## [ACTIVITY]
Everything from the line with "This screenshot has height=491, width=713." down to the last line of the material below must be written out exactly. Leave out all other lines.

## [DATA SHOWN]
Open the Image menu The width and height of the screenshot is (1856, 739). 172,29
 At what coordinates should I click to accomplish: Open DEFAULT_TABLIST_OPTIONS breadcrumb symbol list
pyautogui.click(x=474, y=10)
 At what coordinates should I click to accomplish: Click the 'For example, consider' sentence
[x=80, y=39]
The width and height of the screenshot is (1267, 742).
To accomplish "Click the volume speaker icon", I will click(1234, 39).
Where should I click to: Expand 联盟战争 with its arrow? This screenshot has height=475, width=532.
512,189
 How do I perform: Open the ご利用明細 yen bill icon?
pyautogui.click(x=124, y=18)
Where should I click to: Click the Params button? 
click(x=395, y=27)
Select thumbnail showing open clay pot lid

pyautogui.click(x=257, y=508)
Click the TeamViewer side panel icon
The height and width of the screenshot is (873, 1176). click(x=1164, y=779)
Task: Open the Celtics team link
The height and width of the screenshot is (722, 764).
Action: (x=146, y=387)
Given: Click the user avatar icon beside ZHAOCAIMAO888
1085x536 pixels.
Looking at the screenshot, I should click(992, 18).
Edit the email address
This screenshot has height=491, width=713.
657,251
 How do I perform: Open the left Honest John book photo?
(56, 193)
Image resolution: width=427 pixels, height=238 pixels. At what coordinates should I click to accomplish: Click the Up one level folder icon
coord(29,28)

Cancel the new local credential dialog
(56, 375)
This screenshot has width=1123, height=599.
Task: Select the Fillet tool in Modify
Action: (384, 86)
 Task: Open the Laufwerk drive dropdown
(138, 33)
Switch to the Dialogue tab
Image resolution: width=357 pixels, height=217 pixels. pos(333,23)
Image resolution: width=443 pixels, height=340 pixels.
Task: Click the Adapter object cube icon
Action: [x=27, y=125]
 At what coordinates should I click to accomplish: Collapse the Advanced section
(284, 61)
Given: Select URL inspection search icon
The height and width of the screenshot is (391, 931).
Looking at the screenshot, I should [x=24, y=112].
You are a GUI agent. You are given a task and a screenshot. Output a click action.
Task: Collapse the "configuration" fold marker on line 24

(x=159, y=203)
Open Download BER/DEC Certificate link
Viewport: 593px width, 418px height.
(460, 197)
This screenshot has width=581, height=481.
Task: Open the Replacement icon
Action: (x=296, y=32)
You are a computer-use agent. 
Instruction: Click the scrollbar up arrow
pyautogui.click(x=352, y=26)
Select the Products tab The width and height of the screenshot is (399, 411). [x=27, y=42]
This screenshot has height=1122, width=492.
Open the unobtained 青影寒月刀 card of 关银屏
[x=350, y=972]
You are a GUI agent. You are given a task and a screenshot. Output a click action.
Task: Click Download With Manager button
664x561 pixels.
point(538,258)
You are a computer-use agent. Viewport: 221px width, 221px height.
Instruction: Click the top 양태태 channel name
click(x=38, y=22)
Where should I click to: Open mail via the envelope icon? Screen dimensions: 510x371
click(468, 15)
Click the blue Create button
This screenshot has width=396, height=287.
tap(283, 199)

## [EXPECTED OUTPUT]
This screenshot has height=491, width=713.
657,251
 How do I perform: Open the left Honest John book photo?
(56, 193)
Image resolution: width=427 pixels, height=238 pixels. At what coordinates should I click to accomplish: Click the Up one level folder icon
coord(29,28)

Cancel the new local credential dialog
(56, 375)
This screenshot has width=1123, height=599.
Task: Select the Fillet tool in Modify
Action: (384, 86)
 Task: Open the Laufwerk drive dropdown
(138, 33)
Switch to the Dialogue tab
Image resolution: width=357 pixels, height=217 pixels. pos(333,23)
Image resolution: width=443 pixels, height=340 pixels.
Task: Click the Adapter object cube icon
Action: [x=27, y=125]
 At what coordinates should I click to accomplish: Collapse the Advanced section
(284, 61)
Given: Select URL inspection search icon
The height and width of the screenshot is (391, 931).
Looking at the screenshot, I should [x=24, y=112].
You are a GUI agent. You are given a task and a screenshot. Output a click action.
Task: Collapse the "configuration" fold marker on line 24

(x=159, y=203)
Open Download BER/DEC Certificate link
Viewport: 593px width, 418px height.
(460, 197)
This screenshot has width=581, height=481.
Task: Open the Replacement icon
Action: (x=296, y=32)
You are a computer-use agent. 
Instruction: Click the scrollbar up arrow
pyautogui.click(x=352, y=26)
Select the Products tab The width and height of the screenshot is (399, 411). [x=27, y=42]
This screenshot has height=1122, width=492.
Open the unobtained 青影寒月刀 card of 关银屏
[x=350, y=972]
You are a GUI agent. You are given a task and a screenshot. Output a click action.
Task: Click Download With Manager button
664x561 pixels.
point(538,258)
You are a computer-use agent. Viewport: 221px width, 221px height.
Instruction: Click the top 양태태 channel name
click(x=38, y=22)
Where should I click to: Open mail via the envelope icon? Screen dimensions: 510x371
click(468, 15)
Click the blue Create button
This screenshot has width=396, height=287.
tap(283, 199)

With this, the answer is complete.